Activity and content marketing costs increase without a proportional increase in marketing qualified leads, earned media (i.e. public relations), or website traffic and/or engagement.
Rising content costs may be attributed to higher creation fees associated with writers, graphic designers, and other content production resources. These costs make sense only if the content is working, meaning you are seeing web traffic, content engagement and lead generation increase.
The sales team will not use your content during the sales process. They feel that the content isn’t relevant to their target prospect. Sales professionals are a pragmatic bunch. They will only use what works. They can’t be bothered with spending time and energy distributing content that hinders their success. Ask your sales team to give you honest feedback on your content’s effectiveness. Listen and adapt the content based on what you hear. This process will increase your content’s effectiveness and win advocates among the sales team.
3-Steps For Getting Your B2B Content Marketing Strategy On Track
Step 1: Focus on generating qualified leads
Our definition of content marketing is storytelling that sells. At the end of the day, your content must move the revenue needle for your organization.
Start with your sales team and work backward. Get a clear picture of your buyers by creating buyer persona. Unearth the terms your customers use to learn about their problem and identify solutions. Develop content that educates first, informs second, and after trust is built, closes the deal.

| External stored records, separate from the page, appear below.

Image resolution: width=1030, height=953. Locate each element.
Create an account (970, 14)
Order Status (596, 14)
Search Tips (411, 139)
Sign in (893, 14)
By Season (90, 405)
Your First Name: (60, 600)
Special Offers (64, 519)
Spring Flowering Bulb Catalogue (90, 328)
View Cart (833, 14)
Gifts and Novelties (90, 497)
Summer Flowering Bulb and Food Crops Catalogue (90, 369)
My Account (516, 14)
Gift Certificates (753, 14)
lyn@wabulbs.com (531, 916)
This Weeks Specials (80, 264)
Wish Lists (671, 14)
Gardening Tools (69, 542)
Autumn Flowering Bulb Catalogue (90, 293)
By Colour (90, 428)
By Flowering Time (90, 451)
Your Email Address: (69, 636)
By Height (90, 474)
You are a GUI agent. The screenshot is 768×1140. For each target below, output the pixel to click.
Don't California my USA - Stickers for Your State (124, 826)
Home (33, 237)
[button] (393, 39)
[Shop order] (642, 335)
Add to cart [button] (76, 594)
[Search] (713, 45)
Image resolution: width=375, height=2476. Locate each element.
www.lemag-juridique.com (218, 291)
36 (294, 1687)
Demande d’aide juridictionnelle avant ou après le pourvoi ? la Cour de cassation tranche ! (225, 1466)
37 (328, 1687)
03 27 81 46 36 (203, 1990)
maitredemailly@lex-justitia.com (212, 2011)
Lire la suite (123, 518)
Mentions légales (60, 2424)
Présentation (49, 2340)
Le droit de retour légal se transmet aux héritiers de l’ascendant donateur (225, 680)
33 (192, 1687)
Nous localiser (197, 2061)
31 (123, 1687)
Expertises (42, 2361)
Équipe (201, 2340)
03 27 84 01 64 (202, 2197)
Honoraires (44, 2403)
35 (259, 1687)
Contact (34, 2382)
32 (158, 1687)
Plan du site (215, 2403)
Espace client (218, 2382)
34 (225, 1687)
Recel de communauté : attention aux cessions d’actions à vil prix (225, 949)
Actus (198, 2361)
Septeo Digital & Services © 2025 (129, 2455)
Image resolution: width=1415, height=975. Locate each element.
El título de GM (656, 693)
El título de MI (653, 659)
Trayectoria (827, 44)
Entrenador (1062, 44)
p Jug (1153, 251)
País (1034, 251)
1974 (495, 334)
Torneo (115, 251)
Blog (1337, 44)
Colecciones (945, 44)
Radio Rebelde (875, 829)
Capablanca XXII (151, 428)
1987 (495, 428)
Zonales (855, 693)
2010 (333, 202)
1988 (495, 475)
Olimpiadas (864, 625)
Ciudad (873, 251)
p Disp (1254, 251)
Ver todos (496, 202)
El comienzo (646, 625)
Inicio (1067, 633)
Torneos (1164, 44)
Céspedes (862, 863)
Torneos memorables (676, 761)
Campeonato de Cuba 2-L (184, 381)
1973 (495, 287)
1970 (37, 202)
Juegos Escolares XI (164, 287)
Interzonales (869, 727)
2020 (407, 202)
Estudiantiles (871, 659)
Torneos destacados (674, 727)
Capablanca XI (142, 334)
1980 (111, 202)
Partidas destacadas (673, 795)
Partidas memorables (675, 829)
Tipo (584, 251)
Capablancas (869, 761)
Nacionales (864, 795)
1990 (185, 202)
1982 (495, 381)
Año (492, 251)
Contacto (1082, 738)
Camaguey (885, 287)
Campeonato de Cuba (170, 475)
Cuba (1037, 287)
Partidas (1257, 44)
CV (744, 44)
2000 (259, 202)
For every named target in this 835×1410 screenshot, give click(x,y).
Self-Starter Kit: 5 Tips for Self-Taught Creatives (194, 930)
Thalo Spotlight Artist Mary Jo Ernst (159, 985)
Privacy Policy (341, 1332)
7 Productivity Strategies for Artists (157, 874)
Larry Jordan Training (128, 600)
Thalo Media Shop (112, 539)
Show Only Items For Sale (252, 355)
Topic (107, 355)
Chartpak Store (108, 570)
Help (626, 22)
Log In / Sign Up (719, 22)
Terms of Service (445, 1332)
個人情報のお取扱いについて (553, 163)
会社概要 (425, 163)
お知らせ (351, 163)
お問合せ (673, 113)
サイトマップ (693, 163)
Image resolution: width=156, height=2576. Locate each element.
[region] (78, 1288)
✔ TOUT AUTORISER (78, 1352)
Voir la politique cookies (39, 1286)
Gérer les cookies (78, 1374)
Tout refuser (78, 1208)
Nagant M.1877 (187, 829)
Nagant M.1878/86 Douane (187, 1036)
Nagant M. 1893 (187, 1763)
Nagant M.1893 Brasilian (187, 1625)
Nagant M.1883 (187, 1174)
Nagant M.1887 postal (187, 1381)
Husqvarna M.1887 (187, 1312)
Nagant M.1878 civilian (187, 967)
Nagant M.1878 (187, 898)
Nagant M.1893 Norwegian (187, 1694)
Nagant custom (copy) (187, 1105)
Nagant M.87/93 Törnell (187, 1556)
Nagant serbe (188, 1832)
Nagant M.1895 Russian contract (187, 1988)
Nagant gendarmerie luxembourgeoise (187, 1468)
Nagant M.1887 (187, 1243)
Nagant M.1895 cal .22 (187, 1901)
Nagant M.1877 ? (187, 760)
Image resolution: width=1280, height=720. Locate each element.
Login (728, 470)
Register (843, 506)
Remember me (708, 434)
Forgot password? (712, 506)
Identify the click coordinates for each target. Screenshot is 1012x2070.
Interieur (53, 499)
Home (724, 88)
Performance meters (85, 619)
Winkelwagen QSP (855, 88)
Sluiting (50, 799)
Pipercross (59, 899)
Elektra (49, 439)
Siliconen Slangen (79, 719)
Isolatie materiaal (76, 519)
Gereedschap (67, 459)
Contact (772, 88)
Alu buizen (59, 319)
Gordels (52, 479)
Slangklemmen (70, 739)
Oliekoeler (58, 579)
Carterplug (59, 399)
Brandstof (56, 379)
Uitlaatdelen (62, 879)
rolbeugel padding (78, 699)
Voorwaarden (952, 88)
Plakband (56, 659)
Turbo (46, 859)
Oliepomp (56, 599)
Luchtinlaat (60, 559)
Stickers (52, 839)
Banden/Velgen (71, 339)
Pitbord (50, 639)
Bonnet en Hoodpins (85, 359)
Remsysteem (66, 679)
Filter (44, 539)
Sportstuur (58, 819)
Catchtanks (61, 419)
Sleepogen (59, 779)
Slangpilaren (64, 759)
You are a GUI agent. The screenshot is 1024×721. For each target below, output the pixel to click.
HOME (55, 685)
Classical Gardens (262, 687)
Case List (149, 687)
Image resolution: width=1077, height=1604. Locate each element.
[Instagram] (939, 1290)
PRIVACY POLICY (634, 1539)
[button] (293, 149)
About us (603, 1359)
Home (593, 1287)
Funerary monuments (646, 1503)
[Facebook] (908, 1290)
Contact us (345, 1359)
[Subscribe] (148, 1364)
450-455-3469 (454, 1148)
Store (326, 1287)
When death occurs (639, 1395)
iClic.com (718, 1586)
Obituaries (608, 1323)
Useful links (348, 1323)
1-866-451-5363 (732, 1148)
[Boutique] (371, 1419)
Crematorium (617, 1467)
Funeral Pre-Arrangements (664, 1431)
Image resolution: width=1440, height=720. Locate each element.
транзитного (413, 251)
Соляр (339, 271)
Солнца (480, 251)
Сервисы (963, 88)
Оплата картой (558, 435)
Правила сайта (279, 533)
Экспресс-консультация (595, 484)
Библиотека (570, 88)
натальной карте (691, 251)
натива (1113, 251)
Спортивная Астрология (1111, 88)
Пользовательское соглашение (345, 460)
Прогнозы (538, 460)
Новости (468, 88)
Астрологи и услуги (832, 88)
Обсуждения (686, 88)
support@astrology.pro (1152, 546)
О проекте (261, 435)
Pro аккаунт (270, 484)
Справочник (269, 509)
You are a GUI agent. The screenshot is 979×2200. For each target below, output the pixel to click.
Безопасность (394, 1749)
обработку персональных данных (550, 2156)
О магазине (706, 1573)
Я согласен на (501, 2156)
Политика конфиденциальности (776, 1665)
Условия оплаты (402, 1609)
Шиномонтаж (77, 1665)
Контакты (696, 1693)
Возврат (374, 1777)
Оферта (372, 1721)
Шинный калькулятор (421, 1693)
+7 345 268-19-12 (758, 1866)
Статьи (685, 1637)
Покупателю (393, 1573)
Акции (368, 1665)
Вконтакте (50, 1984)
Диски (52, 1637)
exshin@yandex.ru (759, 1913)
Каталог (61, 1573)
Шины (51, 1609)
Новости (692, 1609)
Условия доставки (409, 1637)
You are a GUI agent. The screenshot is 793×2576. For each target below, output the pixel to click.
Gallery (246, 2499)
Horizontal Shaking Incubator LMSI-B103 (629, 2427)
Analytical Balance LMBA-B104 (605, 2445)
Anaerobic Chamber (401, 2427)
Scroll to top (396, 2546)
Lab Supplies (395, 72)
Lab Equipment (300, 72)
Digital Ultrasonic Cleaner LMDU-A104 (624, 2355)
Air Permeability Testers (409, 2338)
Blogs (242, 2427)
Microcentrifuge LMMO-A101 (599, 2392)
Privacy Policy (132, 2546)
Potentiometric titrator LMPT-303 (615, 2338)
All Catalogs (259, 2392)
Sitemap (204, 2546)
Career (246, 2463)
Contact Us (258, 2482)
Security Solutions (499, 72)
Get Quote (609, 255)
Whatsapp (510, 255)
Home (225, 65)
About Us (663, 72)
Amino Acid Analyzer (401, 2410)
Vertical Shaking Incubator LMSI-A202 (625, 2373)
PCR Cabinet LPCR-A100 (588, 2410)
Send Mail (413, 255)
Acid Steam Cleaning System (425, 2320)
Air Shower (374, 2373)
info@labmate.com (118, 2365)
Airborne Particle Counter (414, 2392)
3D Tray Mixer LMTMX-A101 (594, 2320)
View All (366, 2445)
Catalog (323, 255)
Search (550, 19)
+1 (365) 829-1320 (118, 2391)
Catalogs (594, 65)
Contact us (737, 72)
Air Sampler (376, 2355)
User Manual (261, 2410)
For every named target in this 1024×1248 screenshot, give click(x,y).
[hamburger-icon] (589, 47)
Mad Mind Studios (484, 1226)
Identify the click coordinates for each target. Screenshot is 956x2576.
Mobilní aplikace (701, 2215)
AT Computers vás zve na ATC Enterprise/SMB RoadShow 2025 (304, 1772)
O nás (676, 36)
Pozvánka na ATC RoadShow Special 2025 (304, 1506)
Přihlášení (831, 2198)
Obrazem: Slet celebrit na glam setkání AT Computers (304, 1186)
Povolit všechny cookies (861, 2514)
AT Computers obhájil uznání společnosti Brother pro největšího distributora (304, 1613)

Step 2: Get sales feedback on topics
In our experience, we find that the #1 problem for most content strategies can be traced to poorly defined content topics.
As marketers, we tend to dream up an editorial calendar without input from critical teams. Save yourself the hassle of learning the hard way and run your editorial calendar by your sales team, product development team, and if appropriate your customer service group. These folks will help you keep your topics focused on the customer.
Step 3: Align content performance and sales metrics
We will beat this point like a Cherokee drum – you must get real about performance and fall in love with analyzing your numbers. Link content performance with sales metrics and you’ll earn the sales team’s respect, your leadership teams appreciation and create a defensible position of authority in your industry. The numbers will get your content strategy on track if you work hard to find and learn from them.
The good news is that any content strategy can be refined and recalibrated for success. The tough part is frankly assessing your strategy’s strengths and weak points and moving decisively to correct any problems. Time is on your side if you act now.